===== Available records

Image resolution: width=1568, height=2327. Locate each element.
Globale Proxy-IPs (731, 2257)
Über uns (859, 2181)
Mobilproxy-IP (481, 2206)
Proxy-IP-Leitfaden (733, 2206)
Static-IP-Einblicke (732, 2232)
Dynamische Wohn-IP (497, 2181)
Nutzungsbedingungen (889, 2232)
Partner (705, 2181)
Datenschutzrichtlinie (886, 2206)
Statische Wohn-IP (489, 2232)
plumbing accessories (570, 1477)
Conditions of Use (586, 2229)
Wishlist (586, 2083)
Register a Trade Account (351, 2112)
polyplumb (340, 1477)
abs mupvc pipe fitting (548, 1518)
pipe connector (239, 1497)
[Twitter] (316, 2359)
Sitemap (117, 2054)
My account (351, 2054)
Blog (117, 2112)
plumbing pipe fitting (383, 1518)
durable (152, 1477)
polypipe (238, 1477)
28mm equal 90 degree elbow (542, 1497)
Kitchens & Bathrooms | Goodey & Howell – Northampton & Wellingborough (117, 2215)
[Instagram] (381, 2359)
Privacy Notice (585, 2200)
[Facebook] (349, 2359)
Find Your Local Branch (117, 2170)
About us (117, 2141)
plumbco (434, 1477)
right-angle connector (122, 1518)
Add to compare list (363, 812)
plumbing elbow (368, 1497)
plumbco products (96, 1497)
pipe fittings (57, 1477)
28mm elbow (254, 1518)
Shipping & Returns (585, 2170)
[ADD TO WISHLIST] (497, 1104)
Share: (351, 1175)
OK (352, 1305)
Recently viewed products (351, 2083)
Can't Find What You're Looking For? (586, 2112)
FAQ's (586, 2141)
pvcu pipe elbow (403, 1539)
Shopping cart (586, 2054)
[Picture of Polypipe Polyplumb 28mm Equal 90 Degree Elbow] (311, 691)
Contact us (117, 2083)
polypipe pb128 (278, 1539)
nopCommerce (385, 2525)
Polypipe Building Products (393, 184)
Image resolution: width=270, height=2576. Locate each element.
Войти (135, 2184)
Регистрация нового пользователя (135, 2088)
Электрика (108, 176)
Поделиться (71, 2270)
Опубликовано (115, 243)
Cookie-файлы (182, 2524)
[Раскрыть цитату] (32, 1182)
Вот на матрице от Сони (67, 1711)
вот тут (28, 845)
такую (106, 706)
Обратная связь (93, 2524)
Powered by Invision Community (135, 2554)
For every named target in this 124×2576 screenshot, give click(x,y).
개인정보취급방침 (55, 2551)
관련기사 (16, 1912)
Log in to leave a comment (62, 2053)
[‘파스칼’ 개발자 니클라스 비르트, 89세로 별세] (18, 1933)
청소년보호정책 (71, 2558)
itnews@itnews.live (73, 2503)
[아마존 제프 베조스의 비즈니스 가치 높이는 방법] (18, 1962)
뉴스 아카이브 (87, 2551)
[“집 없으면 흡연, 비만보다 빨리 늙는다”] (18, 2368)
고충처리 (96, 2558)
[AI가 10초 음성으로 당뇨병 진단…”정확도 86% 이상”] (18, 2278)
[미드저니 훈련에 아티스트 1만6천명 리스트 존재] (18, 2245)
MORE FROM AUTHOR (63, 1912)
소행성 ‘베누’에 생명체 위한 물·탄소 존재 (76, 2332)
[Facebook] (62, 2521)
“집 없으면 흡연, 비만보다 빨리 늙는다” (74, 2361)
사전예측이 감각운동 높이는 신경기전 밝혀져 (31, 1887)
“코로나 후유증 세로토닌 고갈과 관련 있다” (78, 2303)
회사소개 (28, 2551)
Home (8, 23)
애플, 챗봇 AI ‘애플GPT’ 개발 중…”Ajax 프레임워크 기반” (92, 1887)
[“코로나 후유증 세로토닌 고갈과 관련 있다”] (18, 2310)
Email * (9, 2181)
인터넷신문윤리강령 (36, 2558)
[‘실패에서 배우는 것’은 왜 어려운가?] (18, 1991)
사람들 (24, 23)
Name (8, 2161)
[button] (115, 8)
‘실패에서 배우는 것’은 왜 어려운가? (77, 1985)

==========

→ **Exercise**
What lines in the entries above hold "세로토닌"? Copy every one.

→ **Written answer**
“코로나 후유증 세로토닌 고갈과 관련 있다” (78, 2303)
[“코로나 후유증 세로토닌 고갈과 관련 있다”] (18, 2310)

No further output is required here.